The talks, coming months after the Doklam standoff, will put managing a crisis on the top agenda as future disputes remain possible, and both sides need to manage the disputes and avoid confrontation, Qian added.
Foreign Ministry Spokesperson Hua also hinted that the next round of the RIC meeting will also be held soon.
"We highly value this mechanism. According to my information the three parties are in communication to this specific issue. We support India in holding this meeting," she said.
Earlier Chinese officials told PTI that the RIC meeting will be held in Delhi in December in which Wang will take part.
The talks will be the first round of dialogue after the CPC endorsed a second five-year term for Xi, with renewed powers.
Besides Doklam, a host of issue including differences between the two countries over the $50 billion China- Pakistan Economic Corridor (CPEC) are expected to figure in the talks.
The CPEC is a part of China's multi-billion dollar Belt and Road Initiative (BRI). India objected to the CPEC as it goes through Pakistan-occupied Kashmir.
Also the talks will be held in the backdrop of the new South Asia policy announced by US President Donald Trump ramping up pressure on Pakistan to crackdown on terror havens.

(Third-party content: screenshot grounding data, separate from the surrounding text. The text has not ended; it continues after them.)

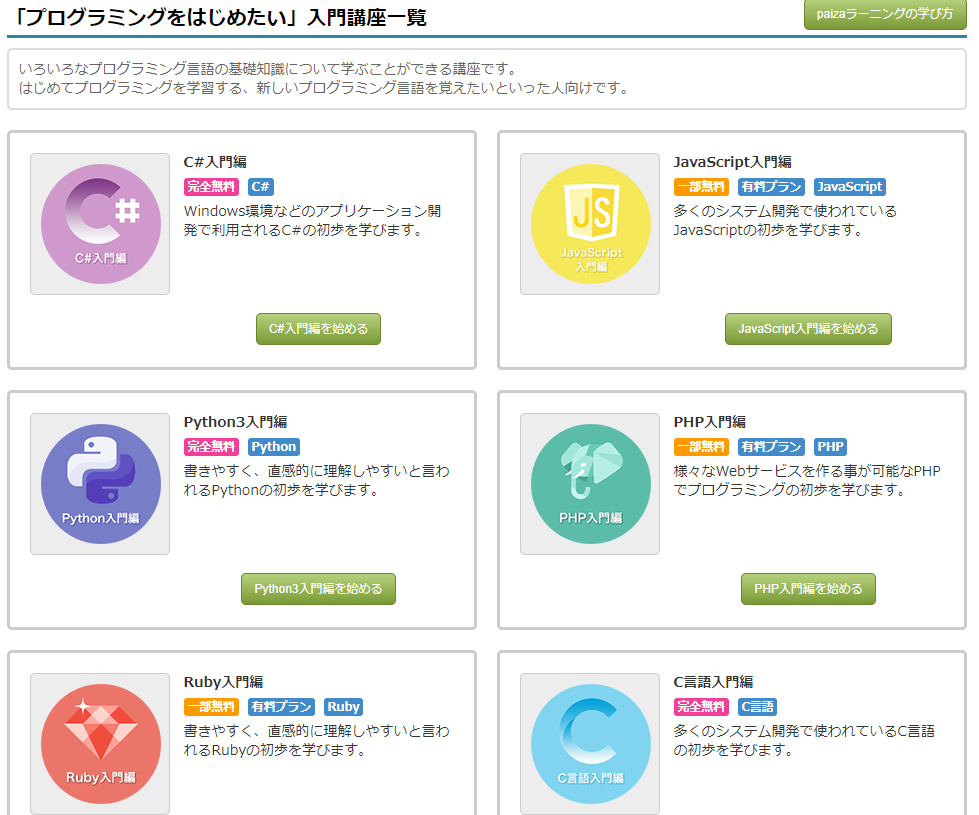This screenshot has height=815, width=979.
Task: Click the blue Python tag label
Action: [274, 447]
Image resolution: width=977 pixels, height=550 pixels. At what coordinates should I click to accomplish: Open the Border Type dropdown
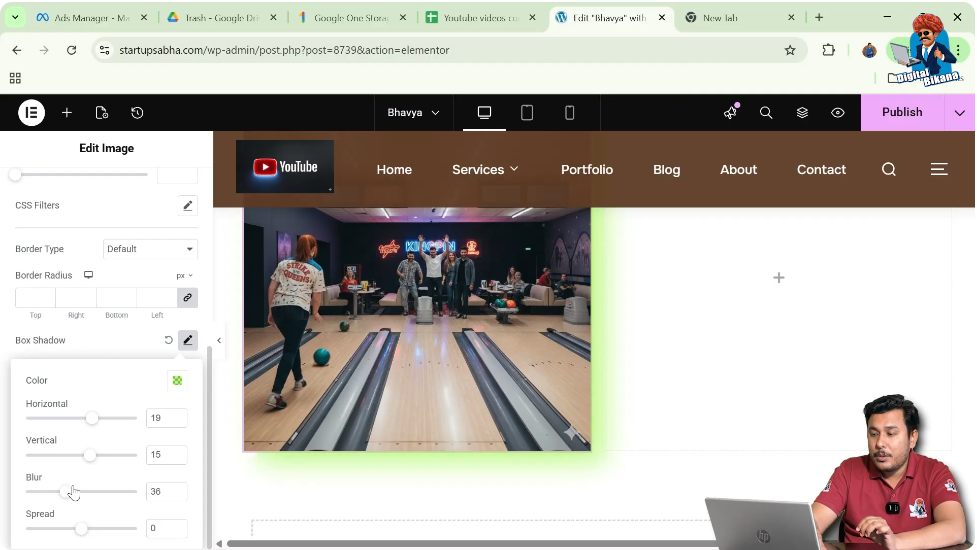tap(150, 249)
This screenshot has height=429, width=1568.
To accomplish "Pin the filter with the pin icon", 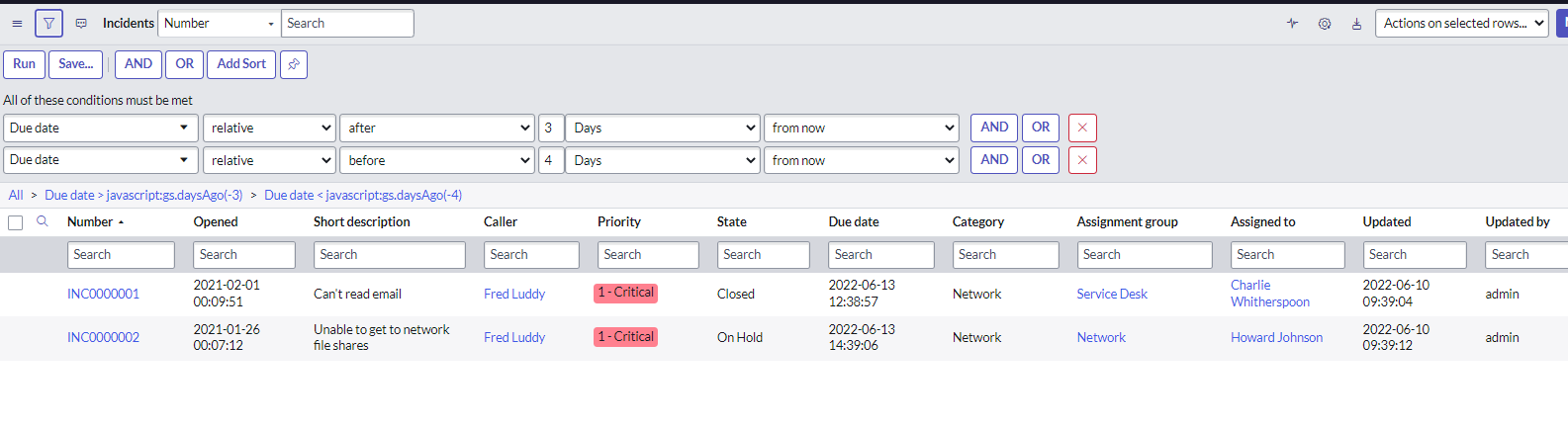I will pos(294,64).
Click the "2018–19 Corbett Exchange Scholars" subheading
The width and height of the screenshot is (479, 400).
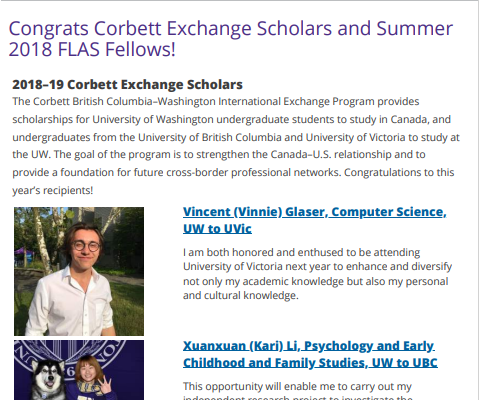click(x=127, y=85)
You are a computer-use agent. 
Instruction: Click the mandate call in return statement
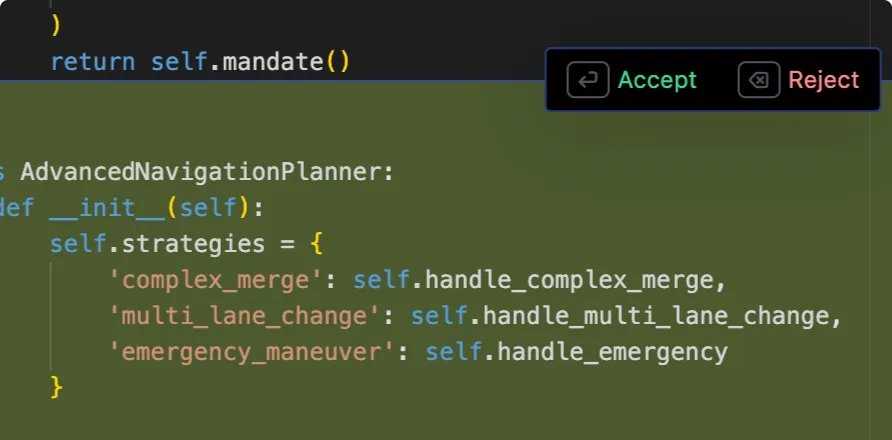coord(272,62)
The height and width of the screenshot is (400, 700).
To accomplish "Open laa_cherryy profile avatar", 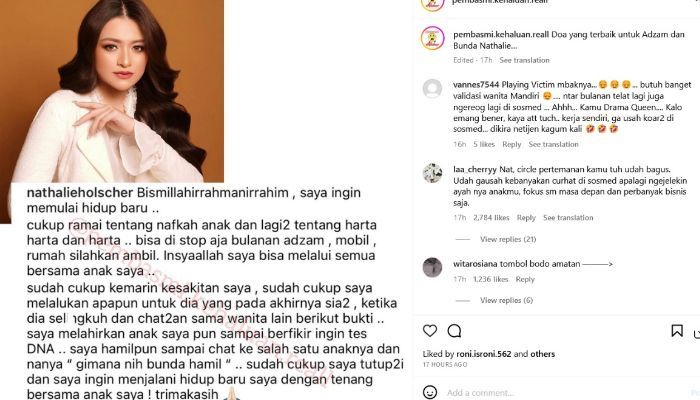I will 433,173.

Trump held extensive talks with Xi during his three-day trip here which ended today.
Hua on Thursday said both Trump and Xi discussed anti- terrorism issues related to South Asia and reached a consensus to uphold peace in the region.
In her briefing, Hua did not confirm any meeting between Prime Minister Narendra Modi and President Xi at the East Asia Summit, being held in the Philippines.
"So far I have no specific information to offer. Various parties can keep communication, if they would like to meet," she said.